Reading text →
KUALA LUMPUR (Aug 27): IHH Healthcare Bhd has narrowed its losses to RM120.64 million or 1.64 sen per share in the second quarter ended June 30, 2020 (2QFY20), from RM319.79 million or 3.9 sen per share in the preceding quarter, on lower tax and in the absence of impairment on goodwill of its Global Hospitals arm in India.
The group however noted that excluding exceptional items, it booked a loss of RM84.16 million for 2QFY20, which was a swing from a profit of RM189.35 million in 1QFY20, on the back of weaker performance across all fronts, except for Parkway Life REIT (PLifeREIT) which held steady on forex gains.
Revenue fell 27.85% to RM2.57 billion in 2QFY20, from RM3.56 billion in 1QFY20, again as all businesses declined except for PLifeREIT.
Year-on-year, IHH swung to a net loss from a net profit of RM184.99 million or 1.86 per share in 2QFY19, while revenue fell 29.63% from RM3.65 billion.
“We saw the worst impact in April and May,” said IHH, which has operations in Malaysia, Singapore, India, Turkey, China and Hong Kong.
“Amid the pandemic, patients postponed semi-elective and elective during lockdown, while foreign patients — which make up between 5% and 25% of revenue — could not travel to our facilities,” it added.
For the six-month period ended June 30, IHH booked a net loss of RM440.43 million or 5.54 sen per share, from profit of RM274.5 million or 2.63 sen per share in the same period last year. Half-year revenue dropped 16.02% to RM6.12 billion, from RM7.29 billion.
On prospects, IHH pointed to recovery in home markets occupancy to 40%-60% in June from 65%-70% pre-Covid 19. It also reported a net profit in that month.
“We have seen this progressive recovery in occupancy continue across July and August,” it added.
To mitigate the short-term impact of Covid-19, IHH took front row seats by undertaking screening tests and caring for Covid-19 patients, while it also collaborated with governments to manage care facilities and border screening in Singapore. A telemedicine service was also launched in key markets, it said.
On prospects, IHH maintains that it is well prepared to ride out the pandemic.
Still, it expects “continued impact” from Covid-19 for the rest of the year, margin squeeze on fixed costs as patient volume fluctuates, and higher costs arising from supplies to operate amid the pandemic — although cost management has been a big focus.
The group expects to defer about 30% of its capital expenditure to beyond 2020, “In addition, the construction of Parkway Shanghai Hospital in China will be delayed, as a result of halting of construction during the lockdown,” it said.
Shares of IHH closed unchanged at RM5.41 today, after trading lower for much of the day, valuing the group at RM47.48 billion.

(Records taken from a dataset)
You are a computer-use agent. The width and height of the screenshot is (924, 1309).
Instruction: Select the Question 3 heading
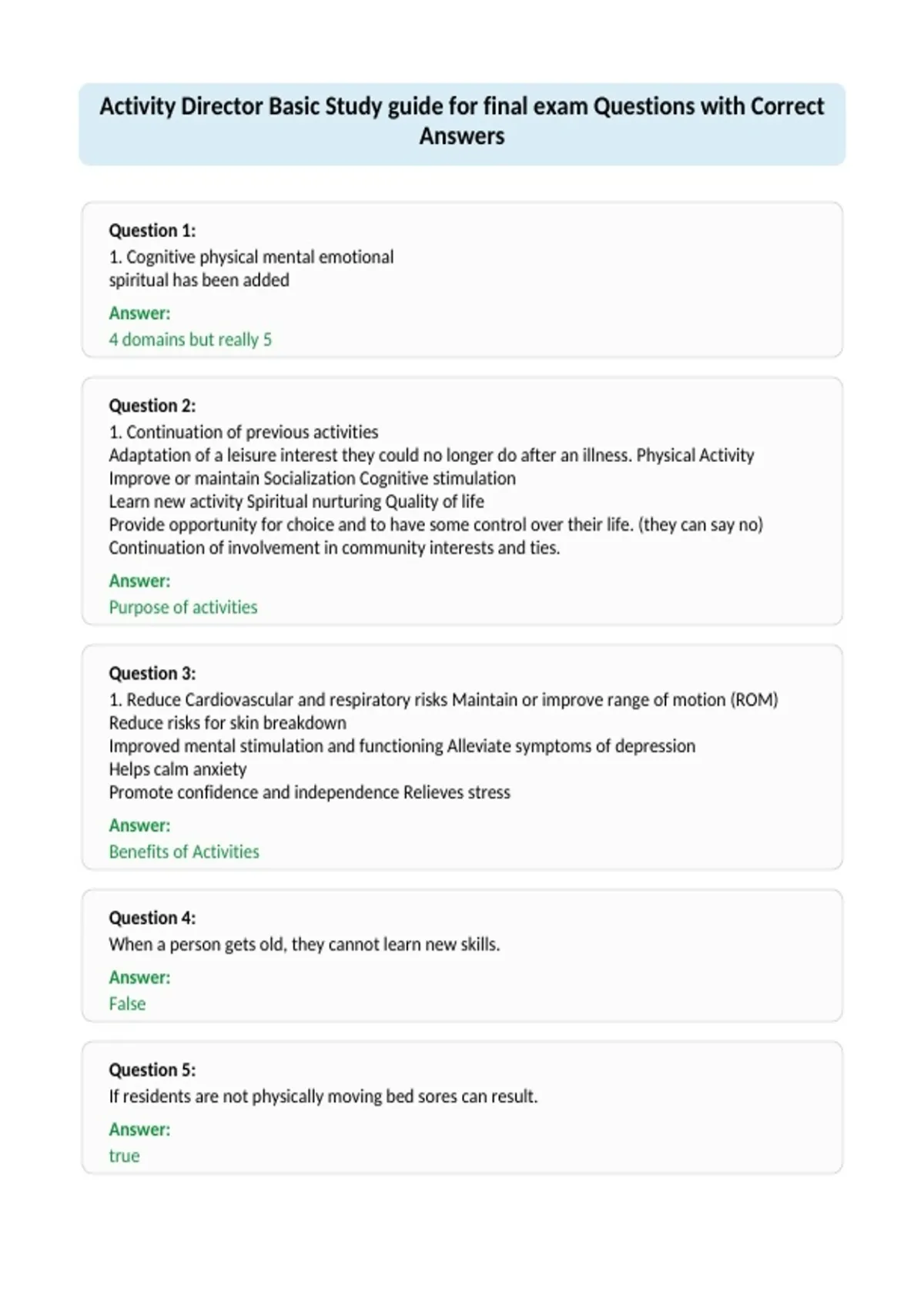click(152, 673)
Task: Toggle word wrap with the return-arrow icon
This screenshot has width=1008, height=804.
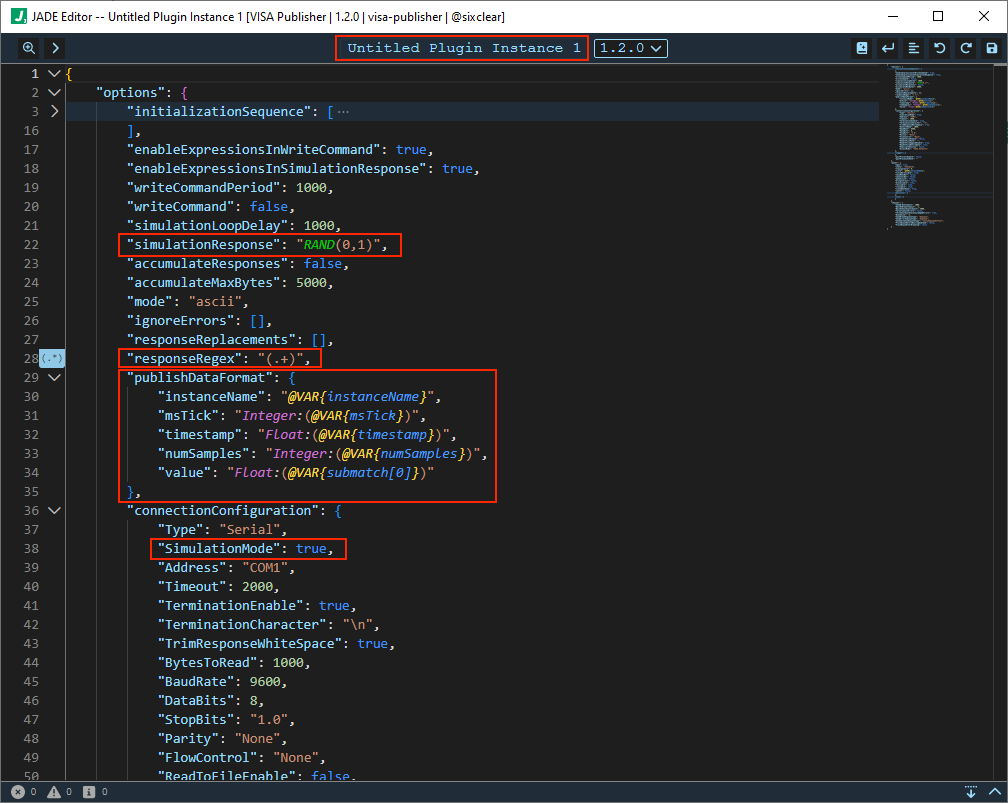Action: pos(888,48)
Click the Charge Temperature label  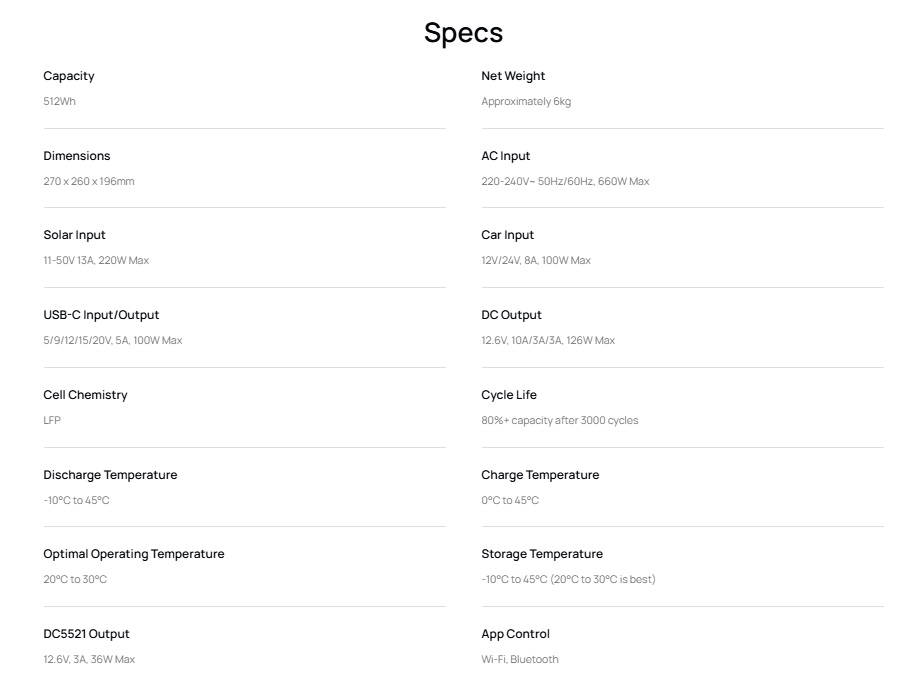tap(540, 475)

Brief → Reproduce the passage of the IHH Healthcare earnings article starting with "Year-on-year, IHH swung" and going on through "and Hong Kong.". The entries have no part in the work here.

Result of this exercise →
Year-on-year, IHH swung to a net loss from a net profit of RM184.99 million or 1.86 per share in 2QFY19, while revenue fell 29.63% from RM3.65 billion.
“We saw the worst impact in April and May,” said IHH, which has operations in Malaysia, Singapore, India, Turkey, China and Hong Kong.